_ASSIGNMENT:_ The expected answer is the set of lines in the data below between the line holding "Open the hamburger" and the line holding "This screenshot has height=113, width=159.", inclusive, written out exactly.

_EXCERPTED RECORDS:_
= = =

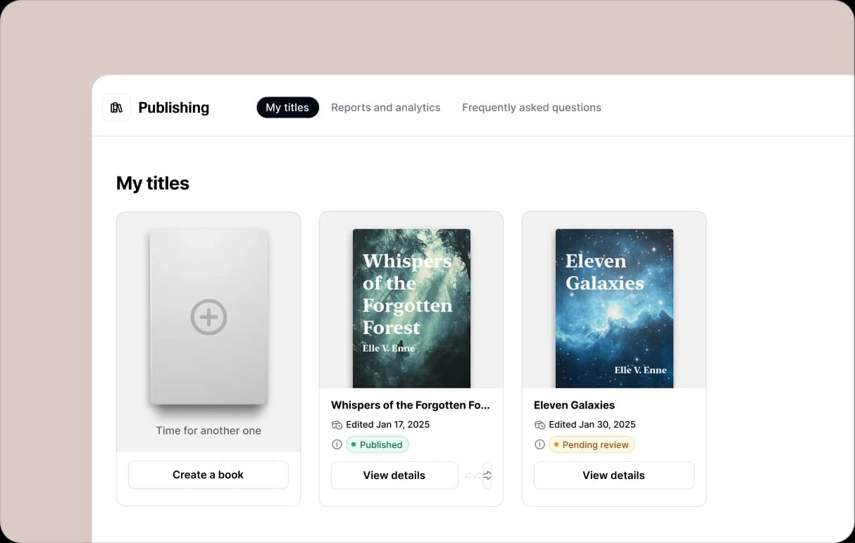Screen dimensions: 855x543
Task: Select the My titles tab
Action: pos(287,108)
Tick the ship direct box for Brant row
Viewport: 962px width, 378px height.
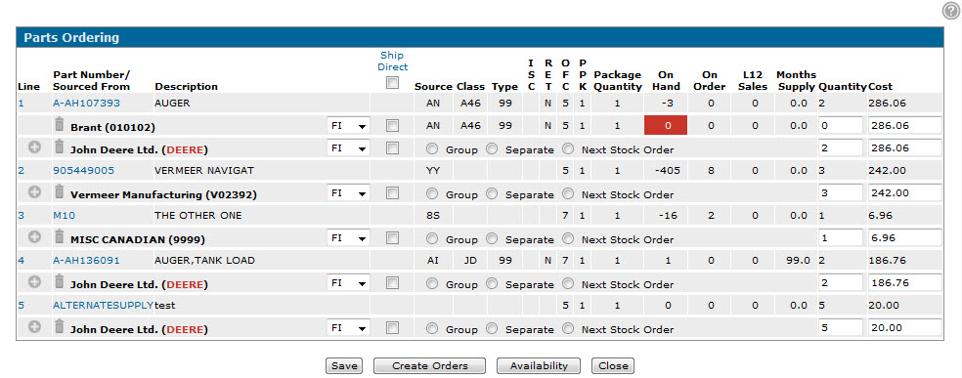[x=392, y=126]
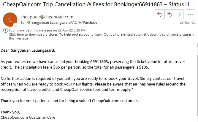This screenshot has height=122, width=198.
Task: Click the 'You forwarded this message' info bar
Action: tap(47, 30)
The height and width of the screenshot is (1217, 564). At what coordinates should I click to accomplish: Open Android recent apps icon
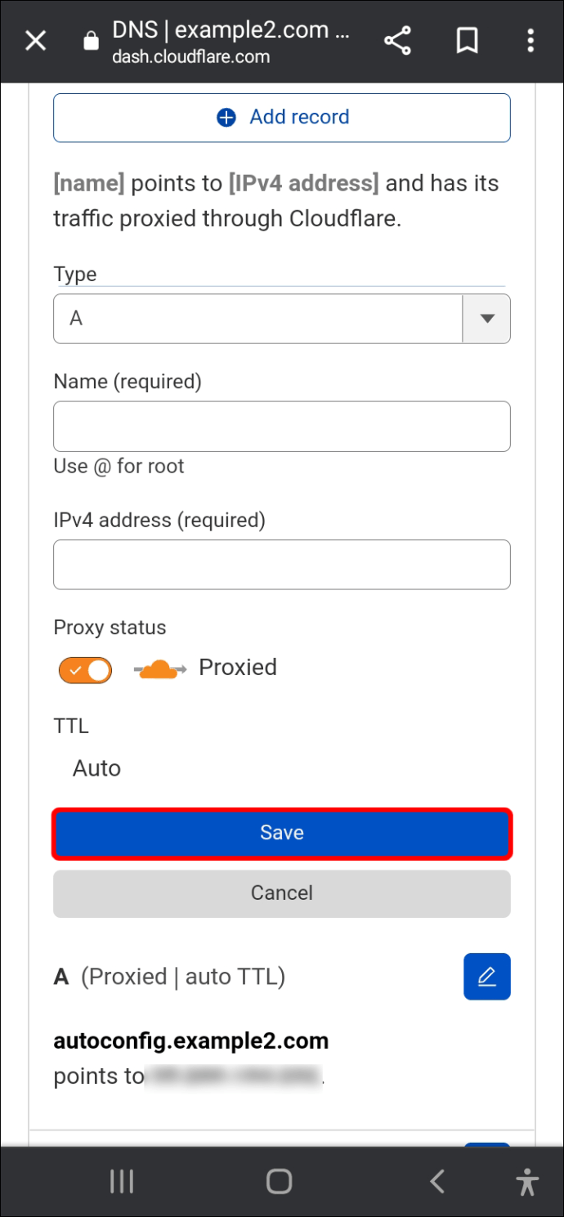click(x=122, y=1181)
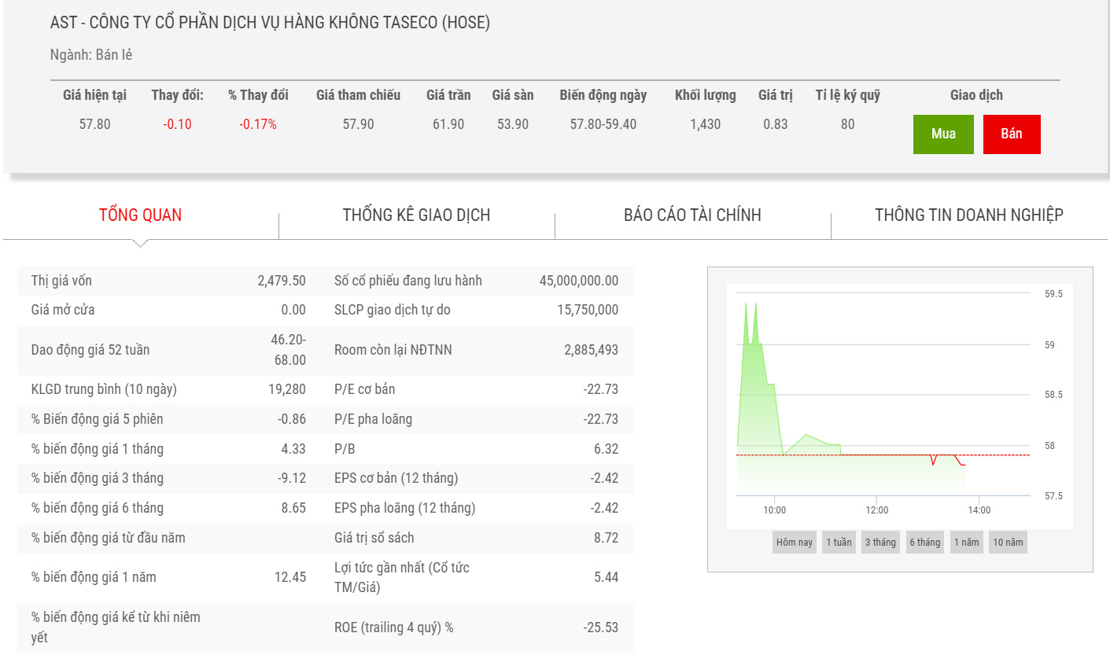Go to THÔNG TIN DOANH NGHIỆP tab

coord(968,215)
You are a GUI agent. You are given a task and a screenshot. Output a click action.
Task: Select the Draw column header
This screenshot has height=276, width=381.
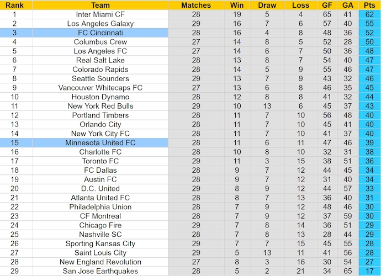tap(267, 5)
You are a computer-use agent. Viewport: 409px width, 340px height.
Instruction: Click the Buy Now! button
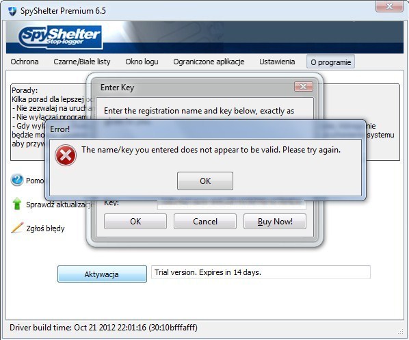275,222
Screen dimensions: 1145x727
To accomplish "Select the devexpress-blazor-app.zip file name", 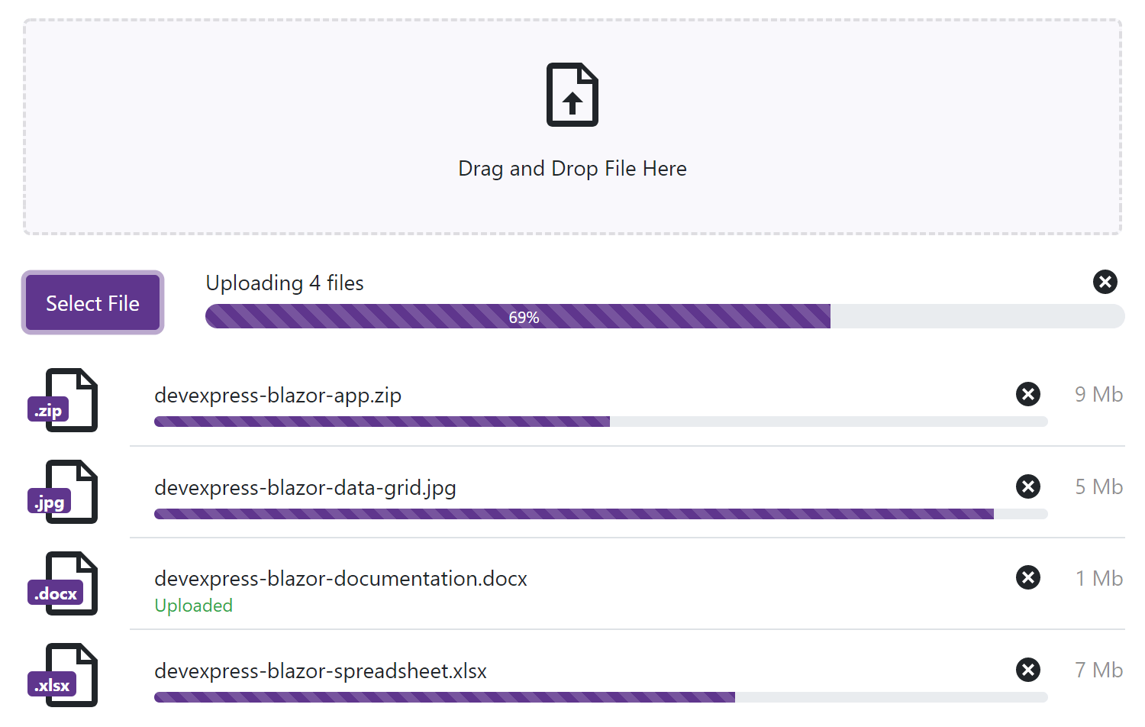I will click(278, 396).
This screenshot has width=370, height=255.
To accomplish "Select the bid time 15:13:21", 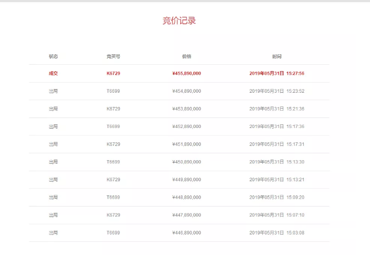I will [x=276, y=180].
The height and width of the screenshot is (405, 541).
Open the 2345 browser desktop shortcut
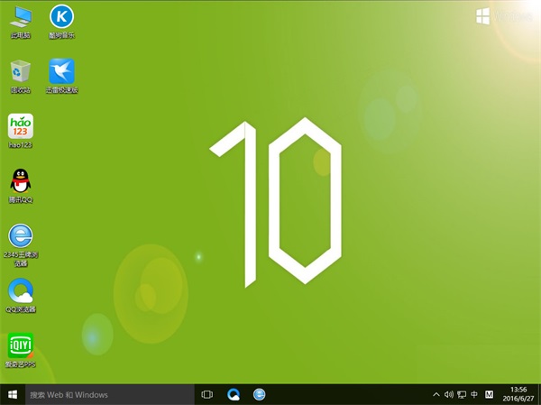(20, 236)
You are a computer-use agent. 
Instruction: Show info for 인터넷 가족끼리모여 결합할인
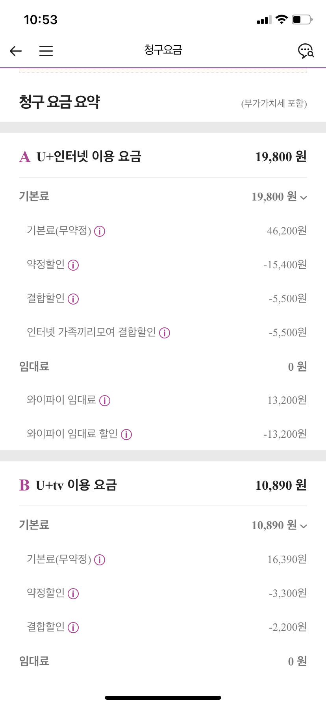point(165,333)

= = =

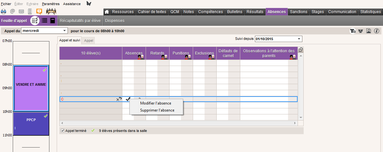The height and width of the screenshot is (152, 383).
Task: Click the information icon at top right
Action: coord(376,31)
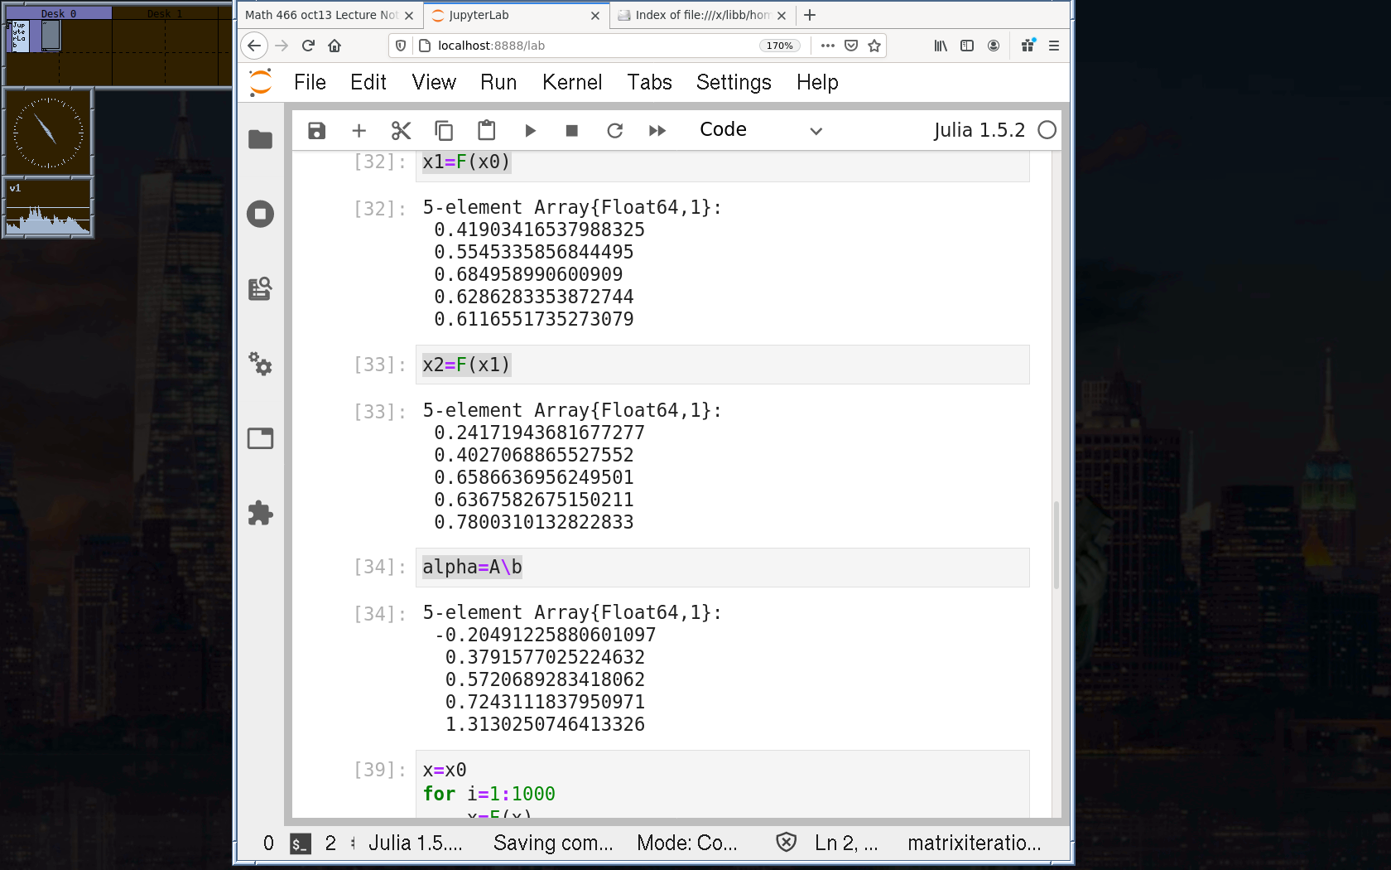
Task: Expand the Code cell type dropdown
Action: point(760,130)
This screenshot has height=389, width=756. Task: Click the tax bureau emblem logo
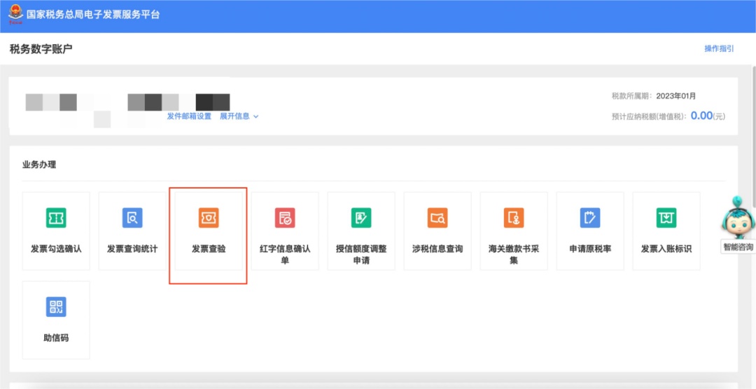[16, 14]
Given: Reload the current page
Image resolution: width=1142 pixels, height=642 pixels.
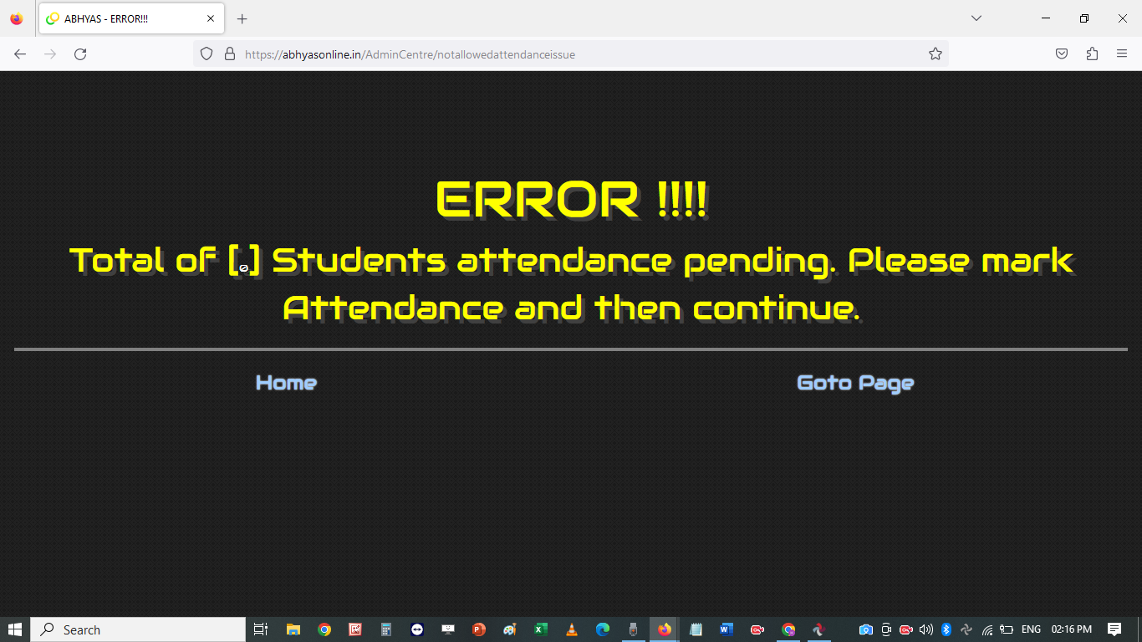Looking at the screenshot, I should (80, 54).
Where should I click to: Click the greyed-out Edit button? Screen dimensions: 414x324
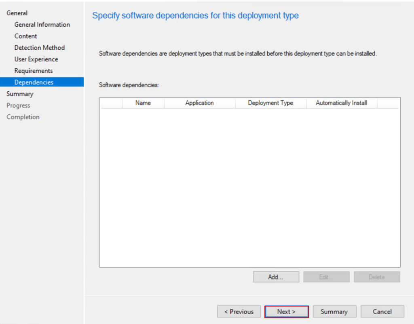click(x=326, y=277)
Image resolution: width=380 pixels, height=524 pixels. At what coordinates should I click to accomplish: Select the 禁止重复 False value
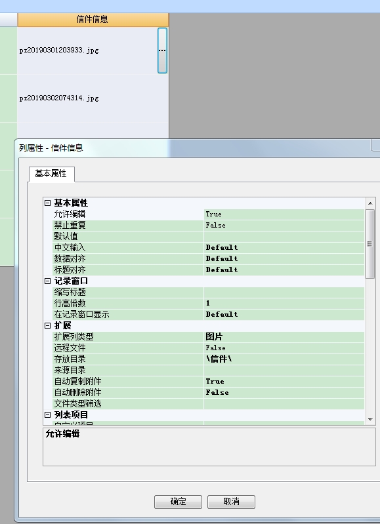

= = =

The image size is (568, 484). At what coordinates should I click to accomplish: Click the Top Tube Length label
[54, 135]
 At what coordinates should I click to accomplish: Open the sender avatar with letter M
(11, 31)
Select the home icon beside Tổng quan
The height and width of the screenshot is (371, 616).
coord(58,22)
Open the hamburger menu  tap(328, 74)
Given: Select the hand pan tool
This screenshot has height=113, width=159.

= = =

_RESULT FOR THIS EXERCISE:_
Open the hamburger menu  tap(328, 74)
Given: Select the hand pan tool
This screenshot has height=113, width=159.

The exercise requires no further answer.